**Directions**
Please rewrite all the rows below, changing every "GUI agent" to "interface agent" and leaving everything else the same.

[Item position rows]
——
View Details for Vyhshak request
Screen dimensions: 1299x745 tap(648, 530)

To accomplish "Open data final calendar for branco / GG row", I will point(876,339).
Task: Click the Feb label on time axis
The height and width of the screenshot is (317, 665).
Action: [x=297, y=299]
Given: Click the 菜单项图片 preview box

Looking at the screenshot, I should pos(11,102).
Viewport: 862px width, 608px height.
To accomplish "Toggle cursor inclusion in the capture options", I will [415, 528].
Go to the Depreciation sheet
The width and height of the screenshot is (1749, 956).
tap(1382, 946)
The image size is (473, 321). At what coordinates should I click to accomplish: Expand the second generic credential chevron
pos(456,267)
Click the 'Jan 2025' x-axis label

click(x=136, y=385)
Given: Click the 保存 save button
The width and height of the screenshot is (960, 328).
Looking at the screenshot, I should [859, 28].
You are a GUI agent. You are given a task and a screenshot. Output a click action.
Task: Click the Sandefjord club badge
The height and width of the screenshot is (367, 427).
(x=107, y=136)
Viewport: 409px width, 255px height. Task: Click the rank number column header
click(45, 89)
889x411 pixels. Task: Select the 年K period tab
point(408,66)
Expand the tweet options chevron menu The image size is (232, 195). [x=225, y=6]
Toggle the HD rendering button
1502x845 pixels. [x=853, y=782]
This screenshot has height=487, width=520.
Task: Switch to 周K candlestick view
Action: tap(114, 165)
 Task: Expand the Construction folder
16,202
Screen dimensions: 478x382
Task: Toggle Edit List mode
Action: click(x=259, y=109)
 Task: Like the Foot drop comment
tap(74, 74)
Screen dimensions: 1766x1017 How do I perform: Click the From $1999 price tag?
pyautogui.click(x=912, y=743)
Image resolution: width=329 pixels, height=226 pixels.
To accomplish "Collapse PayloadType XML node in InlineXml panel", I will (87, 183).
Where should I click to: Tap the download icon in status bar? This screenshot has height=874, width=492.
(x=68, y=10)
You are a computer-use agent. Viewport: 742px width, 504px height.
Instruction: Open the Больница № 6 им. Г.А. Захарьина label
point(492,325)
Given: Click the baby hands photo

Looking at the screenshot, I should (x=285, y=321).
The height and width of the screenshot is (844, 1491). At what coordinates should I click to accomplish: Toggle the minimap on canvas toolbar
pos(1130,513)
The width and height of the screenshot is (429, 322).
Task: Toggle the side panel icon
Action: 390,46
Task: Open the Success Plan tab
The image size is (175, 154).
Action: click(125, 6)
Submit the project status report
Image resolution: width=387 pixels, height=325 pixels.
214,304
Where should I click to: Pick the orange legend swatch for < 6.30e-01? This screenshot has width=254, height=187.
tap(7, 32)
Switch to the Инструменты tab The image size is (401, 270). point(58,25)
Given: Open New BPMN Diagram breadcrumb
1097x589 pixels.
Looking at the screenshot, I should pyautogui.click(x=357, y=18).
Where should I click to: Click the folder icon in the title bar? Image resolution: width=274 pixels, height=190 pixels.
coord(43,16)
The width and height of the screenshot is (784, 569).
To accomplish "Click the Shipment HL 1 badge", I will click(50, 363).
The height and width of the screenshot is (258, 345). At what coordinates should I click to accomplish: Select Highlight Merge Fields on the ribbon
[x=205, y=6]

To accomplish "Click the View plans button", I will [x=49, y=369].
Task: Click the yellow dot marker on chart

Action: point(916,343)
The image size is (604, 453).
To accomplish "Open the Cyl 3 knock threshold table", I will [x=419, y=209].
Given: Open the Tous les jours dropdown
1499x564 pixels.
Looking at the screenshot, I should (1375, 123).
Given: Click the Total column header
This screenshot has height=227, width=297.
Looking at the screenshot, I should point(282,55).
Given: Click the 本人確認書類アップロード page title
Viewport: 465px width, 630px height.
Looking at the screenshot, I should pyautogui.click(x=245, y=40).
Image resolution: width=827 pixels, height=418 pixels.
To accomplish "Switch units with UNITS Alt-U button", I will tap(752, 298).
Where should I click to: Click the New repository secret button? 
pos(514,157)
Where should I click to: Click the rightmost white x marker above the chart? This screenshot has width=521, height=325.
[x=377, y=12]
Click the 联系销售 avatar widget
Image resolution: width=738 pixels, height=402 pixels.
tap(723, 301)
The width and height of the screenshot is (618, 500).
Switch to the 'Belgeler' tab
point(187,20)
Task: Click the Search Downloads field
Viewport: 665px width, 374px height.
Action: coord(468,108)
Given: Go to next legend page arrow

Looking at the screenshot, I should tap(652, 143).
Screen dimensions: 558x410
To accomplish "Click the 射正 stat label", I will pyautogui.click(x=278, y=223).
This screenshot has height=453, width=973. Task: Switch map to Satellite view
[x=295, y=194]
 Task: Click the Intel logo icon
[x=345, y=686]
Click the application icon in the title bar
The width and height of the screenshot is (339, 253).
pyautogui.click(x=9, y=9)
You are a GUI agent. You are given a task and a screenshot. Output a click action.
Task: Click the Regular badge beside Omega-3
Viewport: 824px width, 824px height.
——
**Solution to this exercise**
View Details for Vyhshak request
Screen dimensions: 1299x745 tap(648, 530)

To accomplish "Open data final calendar for branco / GG row", I will point(876,339).
Task: Click the Feb label on time axis
The height and width of the screenshot is (317, 665).
Action: [x=297, y=299]
Given: Click the 菜单项图片 preview box

Looking at the screenshot, I should pos(11,102).
Viewport: 862px width, 608px height.
To accomplish "Toggle cursor inclusion in the capture options", I will [415, 528].
Go to the Depreciation sheet
The width and height of the screenshot is (1749, 956).
tap(1382, 946)
The image size is (473, 321). At what coordinates should I click to accomplish: Expand the second generic credential chevron
pos(456,267)
Click the 'Jan 2025' x-axis label

click(x=136, y=385)
Given: Click the 保存 save button
The width and height of the screenshot is (960, 328).
Looking at the screenshot, I should [859, 28].
You are a interface agent. You are given a task and a screenshot. Output a click action.
Task: Click the Sandefjord club badge
The height and width of the screenshot is (367, 427).
(x=107, y=136)
Viewport: 409px width, 255px height. Task: Click the rank number column header
click(45, 89)
889x411 pixels. Task: Select the 年K period tab
point(408,66)
Expand the tweet options chevron menu The image size is (232, 195). [x=225, y=6]
Toggle the HD rendering button
1502x845 pixels. [x=853, y=782]
This screenshot has height=487, width=520.
Task: Switch to 周K candlestick view
Action: tap(114, 165)
 Task: Expand the Construction folder
16,202
Screen dimensions: 478x382
Task: Toggle Edit List mode
Action: click(x=259, y=109)
 Task: Like the Foot drop comment
tap(74, 74)
Screen dimensions: 1766x1017 How do I perform: Click the From $1999 price tag?
pyautogui.click(x=912, y=743)
Image resolution: width=329 pixels, height=226 pixels.
To accomplish "Collapse PayloadType XML node in InlineXml panel", I will (87, 183).
Where should I click to: Tap the download icon in status bar? This screenshot has height=874, width=492.
(x=68, y=10)
You are a computer-use agent. Viewport: 742px width, 504px height.
Instruction: Open the Больница № 6 им. Г.А. Захарьина label
point(492,325)
Given: Click the baby hands photo

Looking at the screenshot, I should (x=285, y=321).
The height and width of the screenshot is (844, 1491). At what coordinates should I click to accomplish: Toggle the minimap on canvas toolbar
pos(1130,513)
The width and height of the screenshot is (429, 322).
Task: Toggle the side panel icon
Action: 390,46
Task: Open the Success Plan tab
The image size is (175, 154).
Action: click(125, 6)
Submit the project status report
Image resolution: width=387 pixels, height=325 pixels.
214,304
Where should I click to: Pick the orange legend swatch for < 6.30e-01? This screenshot has width=254, height=187.
tap(7, 32)
Switch to the Инструменты tab The image size is (401, 270). point(58,25)
Given: Open New BPMN Diagram breadcrumb
1097x589 pixels.
Looking at the screenshot, I should pyautogui.click(x=357, y=18).
Where should I click to: Click the folder icon in the title bar? Image resolution: width=274 pixels, height=190 pixels.
coord(43,16)
The width and height of the screenshot is (784, 569).
To accomplish "Click the Shipment HL 1 badge", I will click(50, 363).
The height and width of the screenshot is (258, 345). At what coordinates should I click to accomplish: Select Highlight Merge Fields on the ribbon
[x=205, y=6]

To accomplish "Click the View plans button", I will [x=49, y=369].
Task: Click the yellow dot marker on chart

Action: point(916,343)
The image size is (604, 453).
To accomplish "Open the Cyl 3 knock threshold table", I will [x=419, y=209].
Given: Open the Tous les jours dropdown
1499x564 pixels.
Looking at the screenshot, I should (1375, 123).
Given: Click the Total column header
This screenshot has height=227, width=297.
Looking at the screenshot, I should point(282,55).
Given: Click the 本人確認書類アップロード page title
Viewport: 465px width, 630px height.
Looking at the screenshot, I should pyautogui.click(x=245, y=40).
Image resolution: width=827 pixels, height=418 pixels.
To accomplish "Switch units with UNITS Alt-U button", I will tap(752, 298).
Where should I click to: Click the New repository secret button? 
pos(514,157)
Where should I click to: Click the rightmost white x marker above the chart? This screenshot has width=521, height=325.
[x=377, y=12]
Click the 联系销售 avatar widget
Image resolution: width=738 pixels, height=402 pixels.
tap(723, 301)
The width and height of the screenshot is (618, 500).
Switch to the 'Belgeler' tab
point(187,20)
Task: Click the Search Downloads field
Viewport: 665px width, 374px height.
Action: coord(468,108)
Given: Go to next legend page arrow

Looking at the screenshot, I should tap(652, 143).
Screen dimensions: 558x410
To accomplish "Click the 射正 stat label", I will pyautogui.click(x=278, y=223).
This screenshot has height=453, width=973. Task: Switch map to Satellite view
[x=295, y=194]
 Task: Click the Intel logo icon
[x=345, y=686]
Click the application icon in the title bar
The width and height of the screenshot is (339, 253).
pyautogui.click(x=9, y=9)
You are a interface agent. You are given a task and a screenshot. Output a click action.
Task: Click the Regular badge beside Omega-3
Viewport: 824px width, 824px height.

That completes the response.